Exercise aim
Set the records down again. Match every line exactly.

Data excerpts
=====

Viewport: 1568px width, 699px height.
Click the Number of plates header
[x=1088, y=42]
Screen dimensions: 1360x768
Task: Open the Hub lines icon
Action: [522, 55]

=====

Reply
Viewport: 1568px width, 699px height.
Click the Number of plates header
[x=1088, y=42]
Screen dimensions: 1360x768
Task: Open the Hub lines icon
Action: [522, 55]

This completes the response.